# Dubai Tourist Visa Delay



## prabupk (Dec 22, 2013)

I know am a bit off topic but need some advice.

I am an Indian passport holder working in the UK for the past 5 years. I applied for a tourist visa for my Dubai visit 10 days back via online through Emirates Airlines, but is yet to receive the visa.

I am flying out on 25th December to India from Heathrow with a 3-day stopover at Dubai but I am yet to receive the visa. My brother and his family from UK as well as my parents from India are meeting me in Dubai, and they have got the visa, but not me!

Contacted Emirates, Dubai Visa Customer Support & DNRD in Dubai, and all say the application is in progress!

Can anyone please advise any option to expedite my visa, as I have only 2 more days or to cancel the whole plan?

If I do not get the visa in time (looks more likely) , do I have to change the travel date or can I travel to Dubai and stay in the airport for 3 days for my connecting flight to India?

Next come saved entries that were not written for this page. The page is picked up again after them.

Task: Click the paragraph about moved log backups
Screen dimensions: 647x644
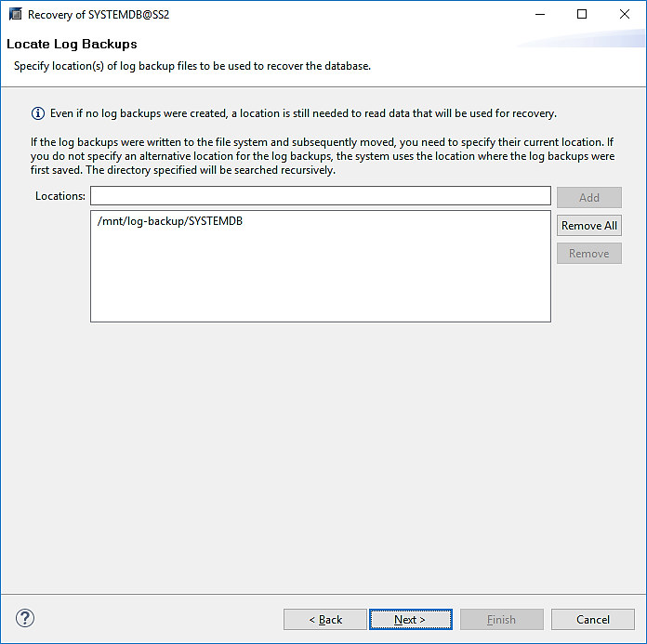Action: [x=322, y=156]
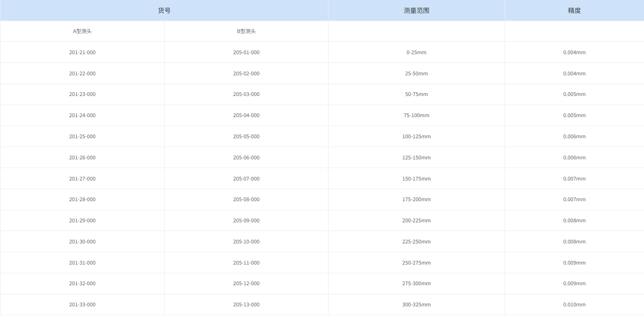Viewport: 644px width, 316px height.
Task: Click the A型测头 subheader cell
Action: (x=82, y=31)
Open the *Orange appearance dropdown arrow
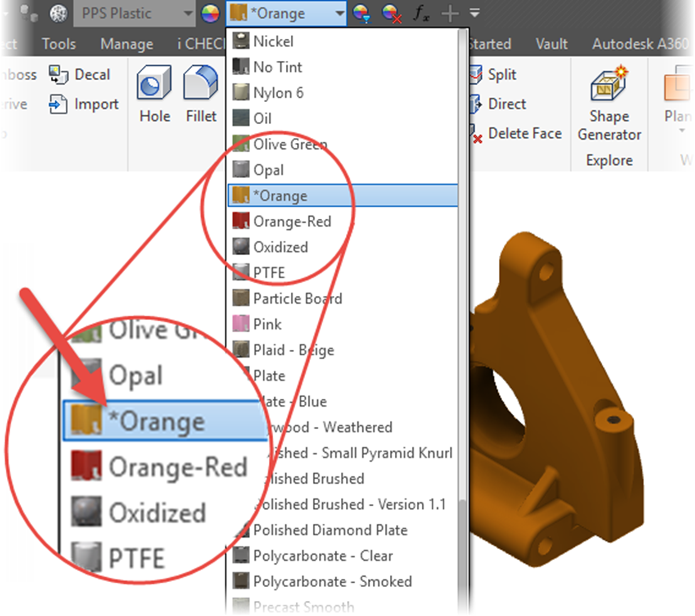The height and width of the screenshot is (616, 695). click(x=338, y=13)
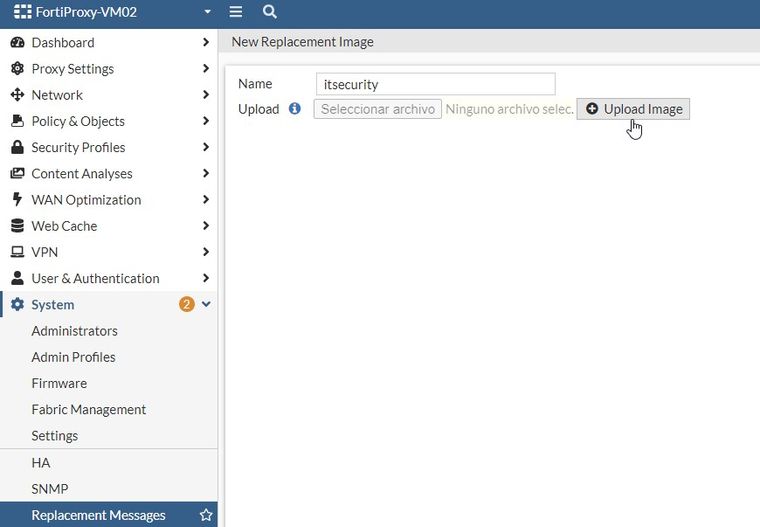Image resolution: width=760 pixels, height=527 pixels.
Task: Click the Name input field
Action: [x=435, y=84]
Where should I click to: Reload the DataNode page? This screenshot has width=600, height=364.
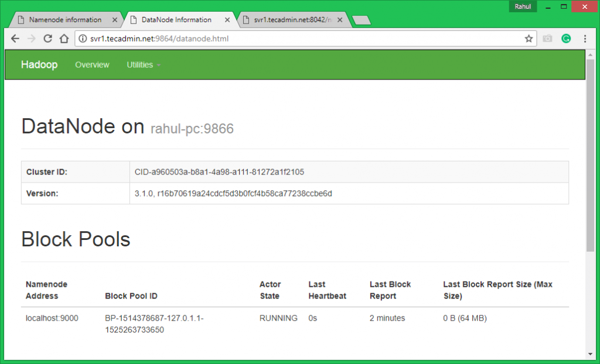48,39
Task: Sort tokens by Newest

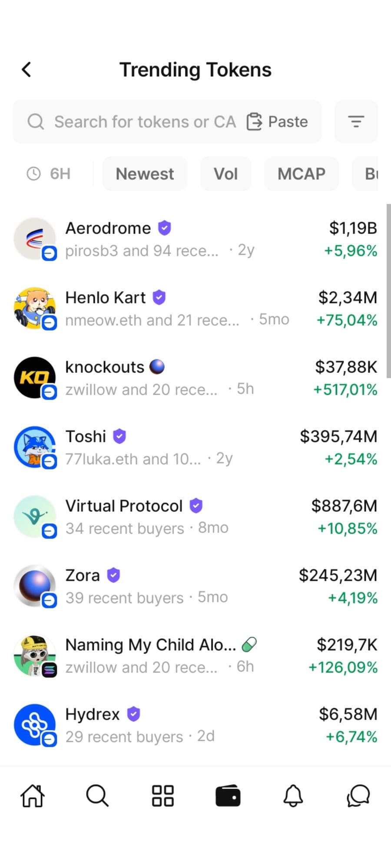Action: [145, 174]
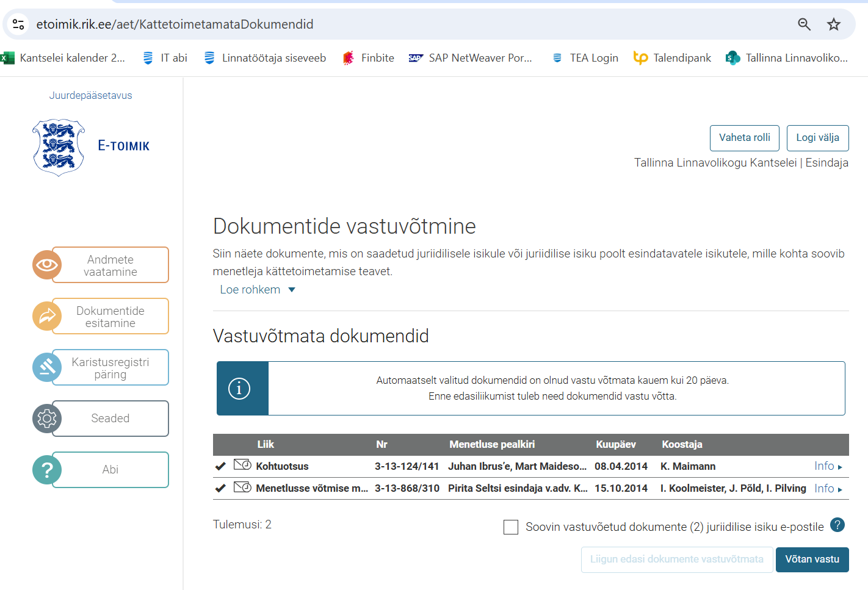
Task: Click the orange eye icon for Andmete vaatamine
Action: click(47, 265)
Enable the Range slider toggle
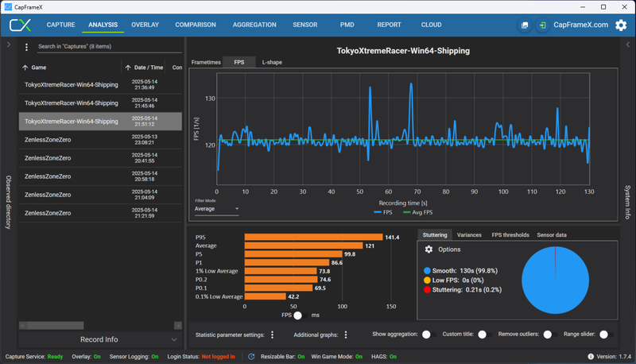 pos(607,335)
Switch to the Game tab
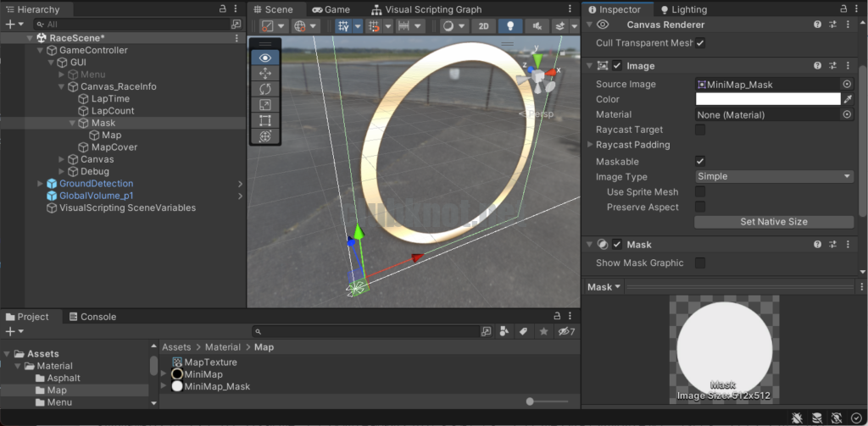868x426 pixels. (x=331, y=9)
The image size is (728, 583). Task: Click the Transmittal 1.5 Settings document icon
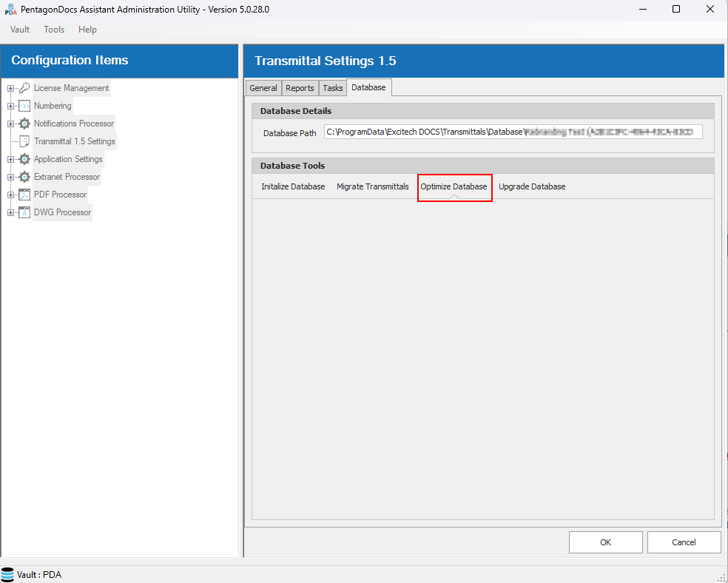click(24, 141)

Any suggestions are welcome.


----------



## mariot (Nov 4, 2013)

Unfortunately you've left your application a bit late, you could've used the the more expensive option which takes 2 days, if i remember correctly.


----------



## prabupk (Dec 22, 2013)

mariot said:


> Unfortunately you've left your application a bit late, you could've used the the more expensive option which takes 2 days, if i remember correctly.


This is not correct. Since I applied 10 days back, the expensive option which you suggest (visa in 2 days) was greyed out and I did not have an option to select it.


----------



## Zeeshan08 (Sep 15, 2013)

There is a delay for new years. They have visa applications backed up in the system. You might get it, but its unlikely.


----------



## indoMLA (Feb 6, 2011)

This is utter BS. A country built on tourism can't process visas fast enough? I guess they can't find enough Indians/Pakistanis to do work since the government employees are always on tea breaks and checking messages on their phone.


----------



## twowheelsgood (Feb 21, 2013)

indoMLA said:


> This is utter BS. A country built on tourism can't process visas fast enough? I guess they can't find enough Indians/Pakistanis to do work since the government employees are always on tea breaks and checking messages on their phone.


Yes, I am sure you are upset but most people wouldn't apply at the busiest time of the year in the Uk, expecting things to be quick. Most people apply in plenty of time.

Dubai isn't built on tourism - what on earth made you think that ?

Its built on business, and they have plenty of foreign nationals here, and apart from Christmas day all the government offices are open. I suspect you will find the delays are at your end, where you are applying via a third country, which will add extra time to the process.


----------



## indoMLA (Feb 6, 2011)

twowheelsgood said:


> Yes, I am sure you are upset but most people wouldn't apply at the busiest time of the year in the Uk, expecting things to be quick. Most people apply in plenty of time.
> 
> Dubai isn't built on tourism - what on earth made you think that ?
> 
> Its built on business, and they have plenty of foreign nationals here, and apart from Christmas day all the government offices are open. I suspect you will find the delays are at your end, where you are applying via a third country, which will add extra time to the process.


Dubai is built on business and that business is tourism. I think that because that is what they keep shoving down everyone's throats.

It is not on my end. I applied via a Tourism Agency some 2 weeks back and their website and also others I have spoken to say that are quick (taking only 3-5 days to get the visa). Not the case here.... 

They claim that immigration is backlogged with applications, but if this country doesn't celebrate Christmas (or at least the government sector employees don't since they are GCC and/or Arab(i.e. Muslim), then why is their a backlog? I can understand that Europeans want to escape the winters in their country and come south, but most European nations don't need a visa to visit the UAE. I don't suspect individuals are escaping the mild temps in there countries, so if aside from Christmas the government is open then what is cause for the backlog? Why can't they process the visas in the time they promise?

Also, Emirates Airlines claims (speaking to employees in the Dnata building on SZR) if you buy a airline ticket with them that they can get you a visa within 3 days. They can't deliver, so why make the promise?


----------



## twowheelsgood (Feb 21, 2013)

indoMLA said:


> Dubai is built on business and that business is tourism.


Sorry old sport but complete tosh. Dubai is not Malaga with sand. Its a massive business hub and that pays for everything - the holiday stuff is nice but it really isn't what drives the place. You would know that if you drive around and saw 90% of the buildings are homes and businesses and not holiday resorts. Sure there are some nice hotels, but it is not driven by holidaymakers.

You clearly believe that people are just delaying your application for the heck of it. If its late its late - don't take it personally. Its not your country and for all you know you may not be granted a Visa. Its not three days and let everyone in. Some may take longer and some never get one.

And you can get a visa in three days but maybe, just maybe, that doesn't apply to everyone. And maybe when you apply via Emirates it is three days, because they prioritise their own agencies and not third party agencies operating in one country with an applicant from another country wanting to go to yet another one.


----------